WIESBADEN/ Kurhaus: Hessisches Staatsorchester Wiesbaden Alexandra Scott, Kontrabass Roberto Forés Veses, musikalische Leitung am 26.2.2025
Italienische Klangfarben im Kurhaus Wiesbaden
Roberto Forés Veses – Copyright by Josep Gresa
Der Februar neigt sich dem Ende zu, und während draußen noch die letzten Spuren des Winters verweilen, öffnete sich im Wiesbadener Kurhaus eine Tür in den Süden. Es war, als würde die Musik selbst den Frühling ankündigen. Das Hessische Staatsorchester Wiesbaden, unter der Leitung von Roberto Forés Veses, entfachte ein klangliches Feuerwerk, das Italien in all seinen Facetten erlebbar macht. Auf dem Programm: Alfredo Casellas Suite Nr. 1 aus „La Donna Serpente“, Giovanni Bottesinis zweites Kontrabasskonzert und Richard Strauss’ „Aus Italien“ – drei Werke, die nicht nur geografisch, sondern auch stilistisch eine faszinierende Reise durch die musikalische Welt des Südens ermöglichten.
Zum Auftakt: Alfredo Casella. Ein Komponist, dessen Name heute nicht mehr so oft fällt wie der seiner Zeitgenossen, dabei war er einer der wichtigsten Erneuerer der italienischen Musiktradition. „La Donna Serpente“ (Die Schlangenfrau), seine Oper aus den Jahren 1928 bis 1931, erzählt eine Märchengeschichte nach Carlo Gozzi – voller Magie, Transformationen und expressiver Klangwelten. Casella selbst stellte aus der Partitur eine Orchestersuite zusammen, die einige der spannendsten musikalischen Momente in konzertanter Form präsentiert.

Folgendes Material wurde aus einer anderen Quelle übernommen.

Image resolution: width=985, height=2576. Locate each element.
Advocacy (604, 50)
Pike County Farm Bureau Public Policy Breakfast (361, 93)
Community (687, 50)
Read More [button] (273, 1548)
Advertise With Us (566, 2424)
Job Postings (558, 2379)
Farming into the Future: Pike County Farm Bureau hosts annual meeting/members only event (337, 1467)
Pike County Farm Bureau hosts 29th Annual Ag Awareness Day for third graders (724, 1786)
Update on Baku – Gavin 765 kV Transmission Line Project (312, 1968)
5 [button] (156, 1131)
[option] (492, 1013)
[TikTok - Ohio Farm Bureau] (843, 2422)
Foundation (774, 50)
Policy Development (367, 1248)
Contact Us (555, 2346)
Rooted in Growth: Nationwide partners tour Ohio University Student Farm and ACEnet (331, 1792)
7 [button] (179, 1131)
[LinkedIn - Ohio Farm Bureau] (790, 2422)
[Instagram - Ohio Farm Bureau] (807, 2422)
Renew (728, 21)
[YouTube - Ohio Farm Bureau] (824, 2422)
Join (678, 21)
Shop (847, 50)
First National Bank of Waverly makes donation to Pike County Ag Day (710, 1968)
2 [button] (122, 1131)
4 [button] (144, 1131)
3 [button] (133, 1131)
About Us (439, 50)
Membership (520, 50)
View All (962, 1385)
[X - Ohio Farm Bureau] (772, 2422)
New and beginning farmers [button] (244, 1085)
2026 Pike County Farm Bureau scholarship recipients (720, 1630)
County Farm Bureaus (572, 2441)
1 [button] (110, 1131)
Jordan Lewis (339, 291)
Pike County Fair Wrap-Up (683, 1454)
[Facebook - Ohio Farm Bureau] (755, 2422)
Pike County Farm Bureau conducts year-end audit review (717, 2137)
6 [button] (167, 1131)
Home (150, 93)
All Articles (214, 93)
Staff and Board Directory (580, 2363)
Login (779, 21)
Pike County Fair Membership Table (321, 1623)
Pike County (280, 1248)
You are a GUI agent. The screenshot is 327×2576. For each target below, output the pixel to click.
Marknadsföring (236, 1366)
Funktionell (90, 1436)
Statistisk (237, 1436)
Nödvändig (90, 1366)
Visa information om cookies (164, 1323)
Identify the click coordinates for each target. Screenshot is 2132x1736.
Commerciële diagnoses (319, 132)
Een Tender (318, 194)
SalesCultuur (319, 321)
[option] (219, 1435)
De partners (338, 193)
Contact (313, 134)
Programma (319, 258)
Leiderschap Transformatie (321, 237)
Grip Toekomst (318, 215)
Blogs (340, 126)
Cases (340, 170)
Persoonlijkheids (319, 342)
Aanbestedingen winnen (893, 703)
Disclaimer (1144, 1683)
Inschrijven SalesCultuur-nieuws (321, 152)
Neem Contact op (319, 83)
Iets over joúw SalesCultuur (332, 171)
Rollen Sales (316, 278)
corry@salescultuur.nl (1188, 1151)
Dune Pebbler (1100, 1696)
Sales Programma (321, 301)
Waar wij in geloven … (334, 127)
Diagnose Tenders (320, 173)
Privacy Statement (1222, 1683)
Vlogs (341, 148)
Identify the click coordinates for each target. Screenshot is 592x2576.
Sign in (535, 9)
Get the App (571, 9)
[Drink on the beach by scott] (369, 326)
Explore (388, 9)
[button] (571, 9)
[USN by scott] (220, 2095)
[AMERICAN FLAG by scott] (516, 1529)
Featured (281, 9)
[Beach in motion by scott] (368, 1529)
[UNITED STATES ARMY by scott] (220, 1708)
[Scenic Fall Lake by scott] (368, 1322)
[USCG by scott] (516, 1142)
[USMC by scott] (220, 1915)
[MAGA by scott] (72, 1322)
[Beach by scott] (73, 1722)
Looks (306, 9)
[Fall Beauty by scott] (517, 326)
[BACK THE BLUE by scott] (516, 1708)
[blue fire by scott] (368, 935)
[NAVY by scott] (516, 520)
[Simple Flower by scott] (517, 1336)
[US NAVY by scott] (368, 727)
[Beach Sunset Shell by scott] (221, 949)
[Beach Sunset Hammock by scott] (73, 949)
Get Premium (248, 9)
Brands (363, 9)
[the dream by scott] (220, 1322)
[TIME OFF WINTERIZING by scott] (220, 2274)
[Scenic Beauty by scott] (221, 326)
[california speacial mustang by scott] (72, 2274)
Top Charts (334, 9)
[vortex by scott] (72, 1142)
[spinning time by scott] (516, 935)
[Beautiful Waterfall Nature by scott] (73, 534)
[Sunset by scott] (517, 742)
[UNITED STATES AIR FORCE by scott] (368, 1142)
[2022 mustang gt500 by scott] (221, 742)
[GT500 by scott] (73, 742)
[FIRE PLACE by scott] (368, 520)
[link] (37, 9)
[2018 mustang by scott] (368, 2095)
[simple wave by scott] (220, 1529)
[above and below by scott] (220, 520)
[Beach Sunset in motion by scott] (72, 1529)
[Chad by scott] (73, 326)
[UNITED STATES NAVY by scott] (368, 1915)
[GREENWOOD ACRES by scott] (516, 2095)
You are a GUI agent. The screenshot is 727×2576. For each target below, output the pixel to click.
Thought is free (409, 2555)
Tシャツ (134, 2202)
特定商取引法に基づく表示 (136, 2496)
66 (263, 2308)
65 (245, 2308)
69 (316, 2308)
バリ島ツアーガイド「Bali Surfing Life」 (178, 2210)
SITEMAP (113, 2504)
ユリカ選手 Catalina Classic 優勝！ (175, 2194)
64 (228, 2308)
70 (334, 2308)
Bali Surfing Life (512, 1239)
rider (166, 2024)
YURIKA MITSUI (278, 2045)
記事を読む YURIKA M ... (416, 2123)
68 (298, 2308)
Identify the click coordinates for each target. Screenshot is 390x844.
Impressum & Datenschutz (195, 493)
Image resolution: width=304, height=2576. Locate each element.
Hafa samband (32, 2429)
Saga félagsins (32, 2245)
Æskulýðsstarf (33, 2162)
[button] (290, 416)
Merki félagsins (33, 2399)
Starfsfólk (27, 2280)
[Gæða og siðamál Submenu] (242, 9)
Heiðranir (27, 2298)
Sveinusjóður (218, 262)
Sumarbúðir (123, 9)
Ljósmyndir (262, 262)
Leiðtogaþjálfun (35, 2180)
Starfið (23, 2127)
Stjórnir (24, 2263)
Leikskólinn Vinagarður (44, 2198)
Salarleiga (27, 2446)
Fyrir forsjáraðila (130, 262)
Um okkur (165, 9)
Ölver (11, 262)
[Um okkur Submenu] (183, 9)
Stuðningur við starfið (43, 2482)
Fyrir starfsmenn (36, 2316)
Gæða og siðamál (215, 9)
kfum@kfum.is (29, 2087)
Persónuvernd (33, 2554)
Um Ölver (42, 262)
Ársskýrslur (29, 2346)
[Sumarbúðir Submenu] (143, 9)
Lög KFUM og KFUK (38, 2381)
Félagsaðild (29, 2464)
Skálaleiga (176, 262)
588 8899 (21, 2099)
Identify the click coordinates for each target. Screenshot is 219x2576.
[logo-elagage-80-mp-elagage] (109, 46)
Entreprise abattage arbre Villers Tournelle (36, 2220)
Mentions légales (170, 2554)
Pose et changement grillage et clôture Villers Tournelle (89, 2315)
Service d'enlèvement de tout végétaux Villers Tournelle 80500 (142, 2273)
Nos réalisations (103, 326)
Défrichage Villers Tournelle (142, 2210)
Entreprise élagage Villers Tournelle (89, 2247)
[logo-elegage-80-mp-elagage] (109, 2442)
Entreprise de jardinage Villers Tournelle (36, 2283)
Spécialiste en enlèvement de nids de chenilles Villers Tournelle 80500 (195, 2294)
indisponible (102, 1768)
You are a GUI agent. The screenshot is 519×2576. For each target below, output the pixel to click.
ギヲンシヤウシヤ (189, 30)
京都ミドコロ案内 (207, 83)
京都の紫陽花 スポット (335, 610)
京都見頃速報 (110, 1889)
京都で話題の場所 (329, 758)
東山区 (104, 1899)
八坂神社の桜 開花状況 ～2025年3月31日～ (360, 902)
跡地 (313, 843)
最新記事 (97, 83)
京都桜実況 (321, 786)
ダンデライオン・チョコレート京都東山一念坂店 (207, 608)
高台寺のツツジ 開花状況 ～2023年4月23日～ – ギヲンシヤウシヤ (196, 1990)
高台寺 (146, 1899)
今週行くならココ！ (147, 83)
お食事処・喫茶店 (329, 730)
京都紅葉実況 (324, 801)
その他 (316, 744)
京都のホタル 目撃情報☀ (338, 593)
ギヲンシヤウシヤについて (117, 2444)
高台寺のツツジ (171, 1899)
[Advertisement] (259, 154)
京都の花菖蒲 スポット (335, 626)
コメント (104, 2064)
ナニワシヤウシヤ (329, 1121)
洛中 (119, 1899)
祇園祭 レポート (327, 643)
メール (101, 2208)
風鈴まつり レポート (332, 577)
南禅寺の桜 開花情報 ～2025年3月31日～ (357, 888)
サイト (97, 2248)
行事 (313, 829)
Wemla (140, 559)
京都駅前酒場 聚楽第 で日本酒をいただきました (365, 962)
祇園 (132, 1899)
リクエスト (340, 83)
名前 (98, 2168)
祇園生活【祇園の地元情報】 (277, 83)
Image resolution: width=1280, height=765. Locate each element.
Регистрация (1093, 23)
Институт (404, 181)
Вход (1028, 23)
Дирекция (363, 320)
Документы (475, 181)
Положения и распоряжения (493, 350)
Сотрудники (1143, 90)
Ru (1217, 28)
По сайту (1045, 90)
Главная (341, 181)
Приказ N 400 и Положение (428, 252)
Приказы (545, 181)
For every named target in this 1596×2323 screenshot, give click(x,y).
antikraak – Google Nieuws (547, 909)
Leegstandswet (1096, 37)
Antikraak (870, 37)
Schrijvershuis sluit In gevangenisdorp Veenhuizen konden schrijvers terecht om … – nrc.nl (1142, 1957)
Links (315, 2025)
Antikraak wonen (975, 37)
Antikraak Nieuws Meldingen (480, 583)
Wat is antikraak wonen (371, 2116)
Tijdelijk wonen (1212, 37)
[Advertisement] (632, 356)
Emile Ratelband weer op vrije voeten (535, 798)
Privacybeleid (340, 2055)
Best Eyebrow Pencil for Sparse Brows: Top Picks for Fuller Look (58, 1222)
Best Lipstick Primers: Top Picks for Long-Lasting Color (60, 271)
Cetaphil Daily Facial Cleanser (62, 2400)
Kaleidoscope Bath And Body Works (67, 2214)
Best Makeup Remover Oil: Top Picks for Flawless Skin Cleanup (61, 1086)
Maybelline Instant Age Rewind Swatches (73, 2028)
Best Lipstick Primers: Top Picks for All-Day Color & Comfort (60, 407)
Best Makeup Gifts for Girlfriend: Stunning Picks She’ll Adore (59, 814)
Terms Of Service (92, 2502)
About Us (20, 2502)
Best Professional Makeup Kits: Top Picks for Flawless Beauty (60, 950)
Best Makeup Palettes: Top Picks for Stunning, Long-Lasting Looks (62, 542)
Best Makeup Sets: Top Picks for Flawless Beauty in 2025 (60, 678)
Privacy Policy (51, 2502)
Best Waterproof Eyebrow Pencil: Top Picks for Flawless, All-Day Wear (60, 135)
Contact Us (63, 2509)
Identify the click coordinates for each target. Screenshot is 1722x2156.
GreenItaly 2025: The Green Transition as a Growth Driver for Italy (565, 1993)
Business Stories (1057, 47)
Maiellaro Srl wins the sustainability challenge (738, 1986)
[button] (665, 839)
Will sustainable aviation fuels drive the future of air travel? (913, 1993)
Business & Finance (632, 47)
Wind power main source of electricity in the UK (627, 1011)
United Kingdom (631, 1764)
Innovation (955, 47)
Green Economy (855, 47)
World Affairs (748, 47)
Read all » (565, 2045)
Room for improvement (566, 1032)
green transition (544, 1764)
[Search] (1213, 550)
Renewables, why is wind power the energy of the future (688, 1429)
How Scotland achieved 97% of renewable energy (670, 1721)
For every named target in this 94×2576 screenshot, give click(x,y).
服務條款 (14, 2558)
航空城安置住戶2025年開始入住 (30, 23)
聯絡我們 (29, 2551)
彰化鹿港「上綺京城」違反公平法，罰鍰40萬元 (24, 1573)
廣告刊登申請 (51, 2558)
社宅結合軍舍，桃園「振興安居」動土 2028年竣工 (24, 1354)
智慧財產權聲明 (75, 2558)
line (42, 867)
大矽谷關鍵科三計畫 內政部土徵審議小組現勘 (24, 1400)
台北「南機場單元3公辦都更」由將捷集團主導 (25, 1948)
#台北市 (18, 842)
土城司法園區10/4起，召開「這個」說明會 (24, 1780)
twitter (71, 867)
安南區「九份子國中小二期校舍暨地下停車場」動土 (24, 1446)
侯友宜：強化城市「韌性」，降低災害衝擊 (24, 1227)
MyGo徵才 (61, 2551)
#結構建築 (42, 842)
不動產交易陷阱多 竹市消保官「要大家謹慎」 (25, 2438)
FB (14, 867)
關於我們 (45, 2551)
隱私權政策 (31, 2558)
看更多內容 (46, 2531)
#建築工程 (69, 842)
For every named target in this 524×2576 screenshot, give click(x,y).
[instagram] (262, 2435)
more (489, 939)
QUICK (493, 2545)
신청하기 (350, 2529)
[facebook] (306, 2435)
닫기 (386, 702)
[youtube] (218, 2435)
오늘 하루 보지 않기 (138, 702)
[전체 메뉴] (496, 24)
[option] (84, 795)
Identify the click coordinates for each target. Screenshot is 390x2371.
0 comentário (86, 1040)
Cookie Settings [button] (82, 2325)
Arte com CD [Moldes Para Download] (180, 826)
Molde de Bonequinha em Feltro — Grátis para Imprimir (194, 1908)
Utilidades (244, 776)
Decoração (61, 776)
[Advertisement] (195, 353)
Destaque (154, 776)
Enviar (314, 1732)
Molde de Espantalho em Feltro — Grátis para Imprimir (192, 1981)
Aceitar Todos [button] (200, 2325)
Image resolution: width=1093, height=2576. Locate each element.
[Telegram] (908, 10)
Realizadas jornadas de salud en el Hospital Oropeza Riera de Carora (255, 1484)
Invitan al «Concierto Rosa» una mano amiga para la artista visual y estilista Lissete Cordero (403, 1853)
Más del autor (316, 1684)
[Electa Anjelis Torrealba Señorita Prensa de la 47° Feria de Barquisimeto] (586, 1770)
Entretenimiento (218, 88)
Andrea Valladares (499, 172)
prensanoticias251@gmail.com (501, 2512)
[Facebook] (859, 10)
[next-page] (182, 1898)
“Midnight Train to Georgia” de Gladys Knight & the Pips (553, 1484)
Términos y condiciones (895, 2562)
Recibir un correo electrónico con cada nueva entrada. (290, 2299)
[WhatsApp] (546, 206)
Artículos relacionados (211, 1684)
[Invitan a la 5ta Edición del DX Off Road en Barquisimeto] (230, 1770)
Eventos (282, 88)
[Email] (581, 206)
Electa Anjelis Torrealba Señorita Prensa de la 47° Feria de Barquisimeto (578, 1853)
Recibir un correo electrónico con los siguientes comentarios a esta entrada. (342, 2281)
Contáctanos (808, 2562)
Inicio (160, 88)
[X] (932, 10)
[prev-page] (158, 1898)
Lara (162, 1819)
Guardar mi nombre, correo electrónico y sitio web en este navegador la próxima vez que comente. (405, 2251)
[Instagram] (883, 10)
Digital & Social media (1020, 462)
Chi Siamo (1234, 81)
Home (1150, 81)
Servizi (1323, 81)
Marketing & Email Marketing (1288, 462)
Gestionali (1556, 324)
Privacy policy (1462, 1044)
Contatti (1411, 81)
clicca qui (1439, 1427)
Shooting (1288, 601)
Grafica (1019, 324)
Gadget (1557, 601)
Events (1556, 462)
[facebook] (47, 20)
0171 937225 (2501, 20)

Und genau diese Momente brachte Roberto Forés Veses mit dem Hessischen Staatsorchester Wiesbaden eindrucksvoll zur Geltung. Der Klang war schillernd, greifbar – als würde man in ein Prisma blicken, das in unzähligen Farben bricht. Die Musik schwankte zwischen zartem Impressionismus und mechanischer Präzision: Flirrende Streicherfiguren stiegen auf, nur um von gleißenden Blechbläsern konterkariert zu werden. Die Schlagwerker setzten pointierte Akzente und verliehen den rhythmisch komplexen Passagen eine federnde Vitalität. Forés Veses hielt das Ganze mit klarer Struktur zusammen, gab der Musik aber gleichzeitig Raum zum Atmen. Die Zuhörer wurden in eine Welt voller Spannung, Dramatik und orchestraler Farbenpracht mitgerissen. Das Hessische Staatsorchester zeigte sich bereits hier von seiner besten Seite, ausgewogen und klanglich kultiviert.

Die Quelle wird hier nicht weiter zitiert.